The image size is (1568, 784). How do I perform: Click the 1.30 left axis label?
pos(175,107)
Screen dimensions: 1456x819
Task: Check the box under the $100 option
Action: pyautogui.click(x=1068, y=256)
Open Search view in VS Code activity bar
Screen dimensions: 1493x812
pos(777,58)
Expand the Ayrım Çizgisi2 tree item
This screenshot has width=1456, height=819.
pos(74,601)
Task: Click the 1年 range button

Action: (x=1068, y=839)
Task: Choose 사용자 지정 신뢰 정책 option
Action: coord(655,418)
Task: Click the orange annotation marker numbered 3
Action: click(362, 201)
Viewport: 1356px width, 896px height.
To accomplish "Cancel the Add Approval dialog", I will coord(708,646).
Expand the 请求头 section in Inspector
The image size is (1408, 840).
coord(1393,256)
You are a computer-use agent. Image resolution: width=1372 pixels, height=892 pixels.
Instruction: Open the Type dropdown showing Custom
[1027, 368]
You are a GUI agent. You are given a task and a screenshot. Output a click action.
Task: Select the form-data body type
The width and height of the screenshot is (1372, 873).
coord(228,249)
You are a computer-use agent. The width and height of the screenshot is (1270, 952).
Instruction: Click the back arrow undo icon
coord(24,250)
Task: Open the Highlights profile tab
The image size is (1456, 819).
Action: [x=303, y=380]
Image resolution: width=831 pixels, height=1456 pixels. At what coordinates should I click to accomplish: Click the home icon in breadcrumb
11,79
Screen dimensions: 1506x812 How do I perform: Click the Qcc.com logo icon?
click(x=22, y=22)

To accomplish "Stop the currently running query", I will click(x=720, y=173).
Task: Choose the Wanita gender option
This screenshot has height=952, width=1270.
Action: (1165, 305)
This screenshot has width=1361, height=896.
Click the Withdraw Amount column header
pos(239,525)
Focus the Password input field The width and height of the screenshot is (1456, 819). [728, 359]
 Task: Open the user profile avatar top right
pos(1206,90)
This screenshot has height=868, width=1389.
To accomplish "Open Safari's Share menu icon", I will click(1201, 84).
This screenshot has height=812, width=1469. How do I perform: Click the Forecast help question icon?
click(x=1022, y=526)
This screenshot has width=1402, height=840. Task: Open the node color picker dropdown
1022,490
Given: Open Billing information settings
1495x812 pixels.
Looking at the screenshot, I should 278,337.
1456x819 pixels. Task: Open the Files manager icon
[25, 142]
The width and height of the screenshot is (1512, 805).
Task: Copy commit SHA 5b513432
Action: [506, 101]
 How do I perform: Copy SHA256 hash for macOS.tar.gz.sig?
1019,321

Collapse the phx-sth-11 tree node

○ ○ ○

YOUR GOAL: Where a line contains the word "Expand", copy that line from the listing above.

RESPONSE BOX:
Expand the Ayrım Çizgisi2 tree item
Expand the 请求头 section in Inspector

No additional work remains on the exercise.